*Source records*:
----

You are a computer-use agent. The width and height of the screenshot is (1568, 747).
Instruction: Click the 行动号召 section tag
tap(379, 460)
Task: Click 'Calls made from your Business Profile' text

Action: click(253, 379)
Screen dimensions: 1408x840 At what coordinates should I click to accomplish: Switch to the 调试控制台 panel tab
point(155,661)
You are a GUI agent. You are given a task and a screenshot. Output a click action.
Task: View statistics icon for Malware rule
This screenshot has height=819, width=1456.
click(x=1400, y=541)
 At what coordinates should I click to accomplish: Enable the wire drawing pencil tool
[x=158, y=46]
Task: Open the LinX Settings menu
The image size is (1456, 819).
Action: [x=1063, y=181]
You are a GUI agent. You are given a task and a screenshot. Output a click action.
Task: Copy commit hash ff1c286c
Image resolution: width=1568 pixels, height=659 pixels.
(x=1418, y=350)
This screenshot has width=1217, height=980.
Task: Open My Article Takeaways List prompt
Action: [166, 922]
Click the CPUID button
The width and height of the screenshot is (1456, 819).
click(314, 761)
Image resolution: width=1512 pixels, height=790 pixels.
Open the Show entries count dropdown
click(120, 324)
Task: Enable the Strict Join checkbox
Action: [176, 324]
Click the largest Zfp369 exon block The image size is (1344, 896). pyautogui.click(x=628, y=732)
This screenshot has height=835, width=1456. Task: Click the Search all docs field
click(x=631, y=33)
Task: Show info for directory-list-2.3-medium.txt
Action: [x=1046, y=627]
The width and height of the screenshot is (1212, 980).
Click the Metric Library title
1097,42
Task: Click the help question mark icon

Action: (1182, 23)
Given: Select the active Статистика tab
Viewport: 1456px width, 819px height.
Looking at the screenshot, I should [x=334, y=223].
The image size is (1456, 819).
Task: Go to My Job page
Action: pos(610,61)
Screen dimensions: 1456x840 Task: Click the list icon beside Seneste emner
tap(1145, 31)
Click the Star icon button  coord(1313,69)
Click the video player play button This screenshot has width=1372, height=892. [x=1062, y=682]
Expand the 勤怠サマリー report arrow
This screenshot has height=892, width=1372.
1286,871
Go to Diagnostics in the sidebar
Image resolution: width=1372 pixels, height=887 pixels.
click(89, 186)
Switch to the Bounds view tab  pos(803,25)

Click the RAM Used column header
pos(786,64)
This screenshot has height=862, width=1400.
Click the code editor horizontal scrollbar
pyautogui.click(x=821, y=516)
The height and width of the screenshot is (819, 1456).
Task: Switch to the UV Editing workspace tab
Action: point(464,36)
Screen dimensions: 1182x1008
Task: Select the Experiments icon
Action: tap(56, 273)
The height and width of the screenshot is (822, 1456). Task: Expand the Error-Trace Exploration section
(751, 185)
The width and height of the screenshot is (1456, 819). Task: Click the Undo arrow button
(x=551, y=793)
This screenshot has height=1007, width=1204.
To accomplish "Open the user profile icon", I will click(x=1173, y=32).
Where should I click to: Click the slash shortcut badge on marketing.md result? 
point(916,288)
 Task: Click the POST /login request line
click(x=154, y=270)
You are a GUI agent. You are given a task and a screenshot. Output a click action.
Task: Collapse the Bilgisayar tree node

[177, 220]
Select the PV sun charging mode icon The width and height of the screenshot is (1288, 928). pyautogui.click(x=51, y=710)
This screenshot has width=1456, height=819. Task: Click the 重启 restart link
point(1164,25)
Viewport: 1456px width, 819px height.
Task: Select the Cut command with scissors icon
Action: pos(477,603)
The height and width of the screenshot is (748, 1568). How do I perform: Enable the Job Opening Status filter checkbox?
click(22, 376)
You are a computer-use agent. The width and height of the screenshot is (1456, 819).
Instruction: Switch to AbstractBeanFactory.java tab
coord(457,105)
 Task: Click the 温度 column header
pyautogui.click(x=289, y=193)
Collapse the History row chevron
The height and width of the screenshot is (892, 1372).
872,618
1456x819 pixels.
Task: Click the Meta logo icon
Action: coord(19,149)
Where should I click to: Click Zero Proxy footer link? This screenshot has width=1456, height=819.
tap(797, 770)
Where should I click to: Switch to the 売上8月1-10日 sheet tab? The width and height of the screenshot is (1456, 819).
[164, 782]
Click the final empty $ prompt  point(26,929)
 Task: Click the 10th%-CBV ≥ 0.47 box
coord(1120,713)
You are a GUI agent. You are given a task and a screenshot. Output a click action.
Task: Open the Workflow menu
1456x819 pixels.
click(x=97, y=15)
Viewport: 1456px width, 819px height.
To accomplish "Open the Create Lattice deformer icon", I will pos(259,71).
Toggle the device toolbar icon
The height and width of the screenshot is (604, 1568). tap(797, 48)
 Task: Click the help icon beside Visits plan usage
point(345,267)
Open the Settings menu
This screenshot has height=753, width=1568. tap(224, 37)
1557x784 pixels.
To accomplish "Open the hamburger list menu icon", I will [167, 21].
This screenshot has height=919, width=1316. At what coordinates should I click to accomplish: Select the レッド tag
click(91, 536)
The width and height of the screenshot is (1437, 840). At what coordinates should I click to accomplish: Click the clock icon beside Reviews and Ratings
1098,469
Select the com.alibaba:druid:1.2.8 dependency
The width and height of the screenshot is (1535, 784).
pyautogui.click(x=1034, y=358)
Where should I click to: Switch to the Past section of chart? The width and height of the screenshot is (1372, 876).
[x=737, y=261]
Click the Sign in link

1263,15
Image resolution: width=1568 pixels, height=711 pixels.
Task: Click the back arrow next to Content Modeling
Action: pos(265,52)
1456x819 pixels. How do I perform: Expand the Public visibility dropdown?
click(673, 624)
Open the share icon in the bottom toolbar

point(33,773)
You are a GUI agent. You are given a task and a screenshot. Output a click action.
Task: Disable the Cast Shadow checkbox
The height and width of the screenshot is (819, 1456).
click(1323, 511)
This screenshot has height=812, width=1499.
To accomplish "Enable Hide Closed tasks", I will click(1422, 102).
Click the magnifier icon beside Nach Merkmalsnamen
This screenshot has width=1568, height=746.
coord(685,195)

----

*PROBLEM DETAILS*:
Those lines of the records that contain the string "computer" should be identified and copied.

*SOLVED EXERCISE*:
You are a computer-use agent. The width and height of the screenshot is (1568, 747).
You are a computer-use agent. The width and height of the screenshot is (1456, 819).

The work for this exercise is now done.